Alaska Time Lapse

While I was looking over some images for yesterday's blog I found this sequence.  Thought it would make a nice simple time lapse.

Gorgeous Alaska day and a slow humpback whale dive.  Shot the sequence on my photo tour with a Canon 1D Mk IV and an EF 70-300 4.5/5.6L.

Put the time lapse together with Lightroom.

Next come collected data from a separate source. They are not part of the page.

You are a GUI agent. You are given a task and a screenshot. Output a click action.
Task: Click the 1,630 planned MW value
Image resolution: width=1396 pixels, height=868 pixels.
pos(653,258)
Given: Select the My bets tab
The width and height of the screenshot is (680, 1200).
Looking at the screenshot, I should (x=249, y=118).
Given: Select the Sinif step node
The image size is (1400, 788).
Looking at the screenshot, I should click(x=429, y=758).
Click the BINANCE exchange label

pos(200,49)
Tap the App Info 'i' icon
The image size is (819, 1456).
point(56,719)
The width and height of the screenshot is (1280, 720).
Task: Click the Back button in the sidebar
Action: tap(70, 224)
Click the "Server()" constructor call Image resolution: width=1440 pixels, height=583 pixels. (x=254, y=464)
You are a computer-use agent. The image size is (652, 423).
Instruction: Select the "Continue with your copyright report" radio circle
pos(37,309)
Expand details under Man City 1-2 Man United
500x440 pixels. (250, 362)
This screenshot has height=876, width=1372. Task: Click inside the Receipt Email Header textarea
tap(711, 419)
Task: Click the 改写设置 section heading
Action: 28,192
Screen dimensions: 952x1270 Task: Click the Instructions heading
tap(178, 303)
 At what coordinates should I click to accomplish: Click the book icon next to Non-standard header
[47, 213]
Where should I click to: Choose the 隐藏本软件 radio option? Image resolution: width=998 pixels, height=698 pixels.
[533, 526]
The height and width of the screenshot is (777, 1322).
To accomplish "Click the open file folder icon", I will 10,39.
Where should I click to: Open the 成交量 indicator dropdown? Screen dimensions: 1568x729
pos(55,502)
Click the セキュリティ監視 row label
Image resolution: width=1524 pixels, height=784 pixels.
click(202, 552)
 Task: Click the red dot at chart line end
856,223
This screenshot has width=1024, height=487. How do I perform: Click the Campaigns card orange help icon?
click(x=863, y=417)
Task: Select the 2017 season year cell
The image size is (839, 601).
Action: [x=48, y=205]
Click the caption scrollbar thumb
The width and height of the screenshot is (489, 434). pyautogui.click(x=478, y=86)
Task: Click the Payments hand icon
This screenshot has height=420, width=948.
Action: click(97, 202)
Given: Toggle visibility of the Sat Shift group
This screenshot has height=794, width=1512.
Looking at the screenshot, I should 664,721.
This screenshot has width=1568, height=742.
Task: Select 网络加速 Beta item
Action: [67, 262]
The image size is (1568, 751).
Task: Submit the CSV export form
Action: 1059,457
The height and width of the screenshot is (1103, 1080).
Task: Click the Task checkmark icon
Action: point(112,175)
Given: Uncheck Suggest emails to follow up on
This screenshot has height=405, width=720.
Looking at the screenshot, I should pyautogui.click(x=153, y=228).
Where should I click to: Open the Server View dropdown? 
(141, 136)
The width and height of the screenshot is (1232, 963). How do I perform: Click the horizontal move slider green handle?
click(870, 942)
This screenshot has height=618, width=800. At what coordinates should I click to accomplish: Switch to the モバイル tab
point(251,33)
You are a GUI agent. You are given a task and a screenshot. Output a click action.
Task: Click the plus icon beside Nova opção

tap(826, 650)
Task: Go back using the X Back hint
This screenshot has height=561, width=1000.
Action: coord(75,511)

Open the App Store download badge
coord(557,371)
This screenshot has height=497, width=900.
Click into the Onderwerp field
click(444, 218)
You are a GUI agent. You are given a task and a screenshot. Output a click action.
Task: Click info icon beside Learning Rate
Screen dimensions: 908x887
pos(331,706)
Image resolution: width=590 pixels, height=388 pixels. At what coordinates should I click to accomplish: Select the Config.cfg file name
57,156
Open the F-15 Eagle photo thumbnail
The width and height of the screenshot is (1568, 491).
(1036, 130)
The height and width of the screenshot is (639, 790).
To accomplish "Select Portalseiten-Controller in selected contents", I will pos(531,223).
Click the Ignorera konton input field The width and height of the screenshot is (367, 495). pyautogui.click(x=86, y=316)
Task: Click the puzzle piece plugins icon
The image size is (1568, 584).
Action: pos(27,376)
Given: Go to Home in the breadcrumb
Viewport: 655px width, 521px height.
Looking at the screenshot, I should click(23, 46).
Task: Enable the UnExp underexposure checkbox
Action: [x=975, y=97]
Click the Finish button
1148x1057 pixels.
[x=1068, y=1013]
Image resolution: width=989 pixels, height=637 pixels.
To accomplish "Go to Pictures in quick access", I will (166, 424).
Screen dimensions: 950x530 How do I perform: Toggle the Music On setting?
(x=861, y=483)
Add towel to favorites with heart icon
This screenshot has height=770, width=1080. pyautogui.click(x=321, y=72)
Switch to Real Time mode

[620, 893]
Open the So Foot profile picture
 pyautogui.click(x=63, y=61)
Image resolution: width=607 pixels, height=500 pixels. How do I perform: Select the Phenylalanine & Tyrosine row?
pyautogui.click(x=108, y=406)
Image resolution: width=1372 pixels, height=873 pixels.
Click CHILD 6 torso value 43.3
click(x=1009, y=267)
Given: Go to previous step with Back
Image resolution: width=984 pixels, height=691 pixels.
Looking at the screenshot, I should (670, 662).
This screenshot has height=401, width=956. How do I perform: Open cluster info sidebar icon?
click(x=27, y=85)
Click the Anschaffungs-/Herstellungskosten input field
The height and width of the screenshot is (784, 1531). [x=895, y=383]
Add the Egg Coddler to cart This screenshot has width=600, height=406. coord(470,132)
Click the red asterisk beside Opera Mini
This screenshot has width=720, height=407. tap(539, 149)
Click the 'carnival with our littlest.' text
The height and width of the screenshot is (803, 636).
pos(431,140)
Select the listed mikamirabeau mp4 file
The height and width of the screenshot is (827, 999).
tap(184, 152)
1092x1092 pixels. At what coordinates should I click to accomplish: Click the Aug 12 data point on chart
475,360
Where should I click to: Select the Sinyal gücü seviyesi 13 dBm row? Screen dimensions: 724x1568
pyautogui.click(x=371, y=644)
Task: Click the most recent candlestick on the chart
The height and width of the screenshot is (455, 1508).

Recommend the 720 quality option.

Landscape at f/4? Know your DOF

I am a huge believer in understanding and practicing the basics and the fundamentals of photography.  Moreover, it seems most difficult tasks in life, including photography, come down to how well can you execute the basics. To that end, I would like to discuss one of the most common practices I see in the field when shooting landscape, stopping down for no reason. 

The conventional wisdom is to stop down when shooting landscape to increase depth of field (DOF).  Although stopping down does increase DOF it is not always necessary to do so and may, in fact, hinder your ability to make the best shot. 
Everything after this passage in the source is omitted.